SPU based Deferred Shading in Battlefield 3
* Previous DICE games were forward rendered, just a few lights. Mirror's Edge, which they SHOULD be making a sequel to, used pre-rendered radiosity lighting. Goal of Battlefield 3 was to really expand the lighting and materials, and DICE picked deferred.
* Their PS3 implementation uses 5-6 SPUs in parallel with the GPU and CPU.
* GPU does the initial G-buffer fill, and then passes it off for shading by the SPU. Still waiting to see what that means. Are they using SPUs as fragment shaders?
* The framebuffer is sliced into 64x64 tiles, use a simple shared incrementing counter for sync.

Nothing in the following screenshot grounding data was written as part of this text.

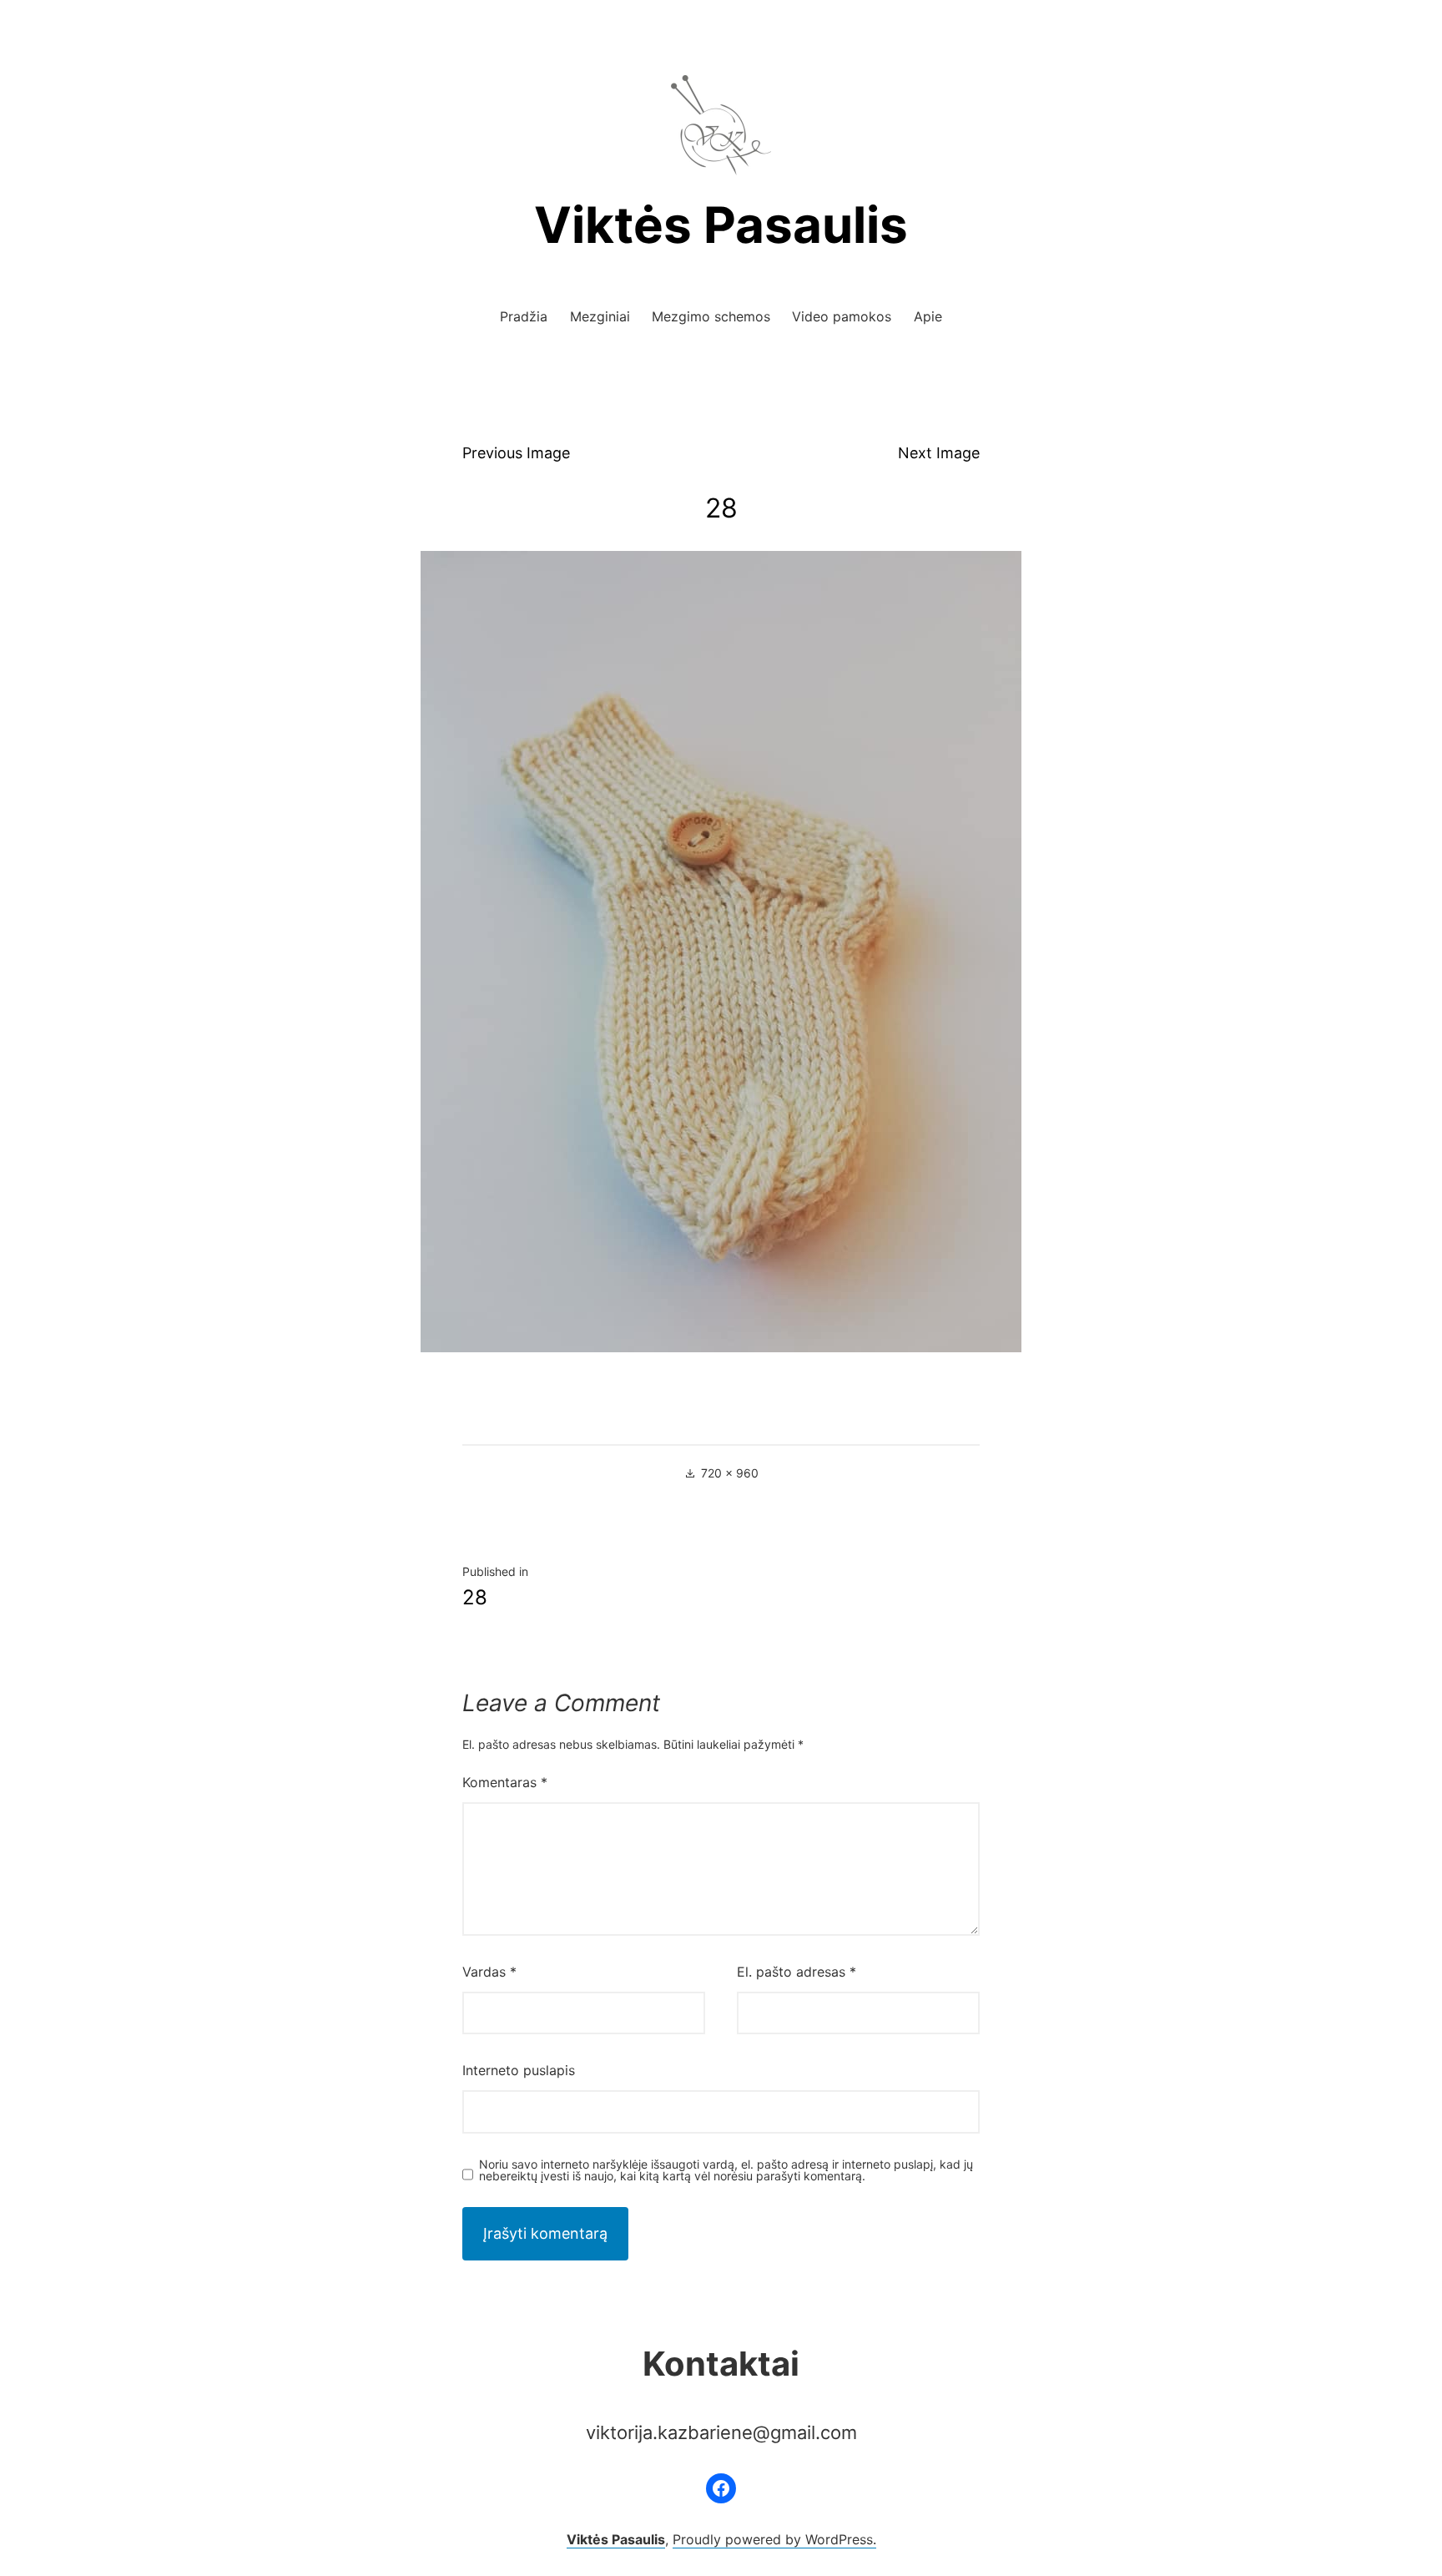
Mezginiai (600, 316)
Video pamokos (841, 316)
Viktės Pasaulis (721, 224)
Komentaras (504, 1782)
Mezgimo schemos (711, 316)
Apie (928, 316)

* SPUs compute 16 pixels at a time, in SoA format at full float precision
* The GPU is still busy on other shading while the SPUs eat through the deferred shading
* About 8 millis real time on 5 SPUs for deferred shading while GPU does other stuff, equals 40ms total max compute time contributed by the SPUs.
* Light culling is done in two stage tile hierarchy, after whole-camera and coarse Z in light volumes
* A branch is used to skip all 16 pixels if the attenuation makes them unlit. This is a net win despite the branching cost.
* The SPUs are very even pipe heavy due to all of the FPU action, so complex functions can be replaced with a look-up table using strictly odd-pipe instructions, can decrease 21 cycle functions to 4 in case of complex functions.
* There is still a pure GPU based implementation of the shading pipeline that maintain visual parity, in order to facilitate debugging and validation.
* SPU job code can be reloaded into the live game, enabling bug fixes with quick iteration.
* My good friend Steven Tovey gets a call out at the end of the talk! He loves SPUs, so if you meet him you might wanna wear a dust mask.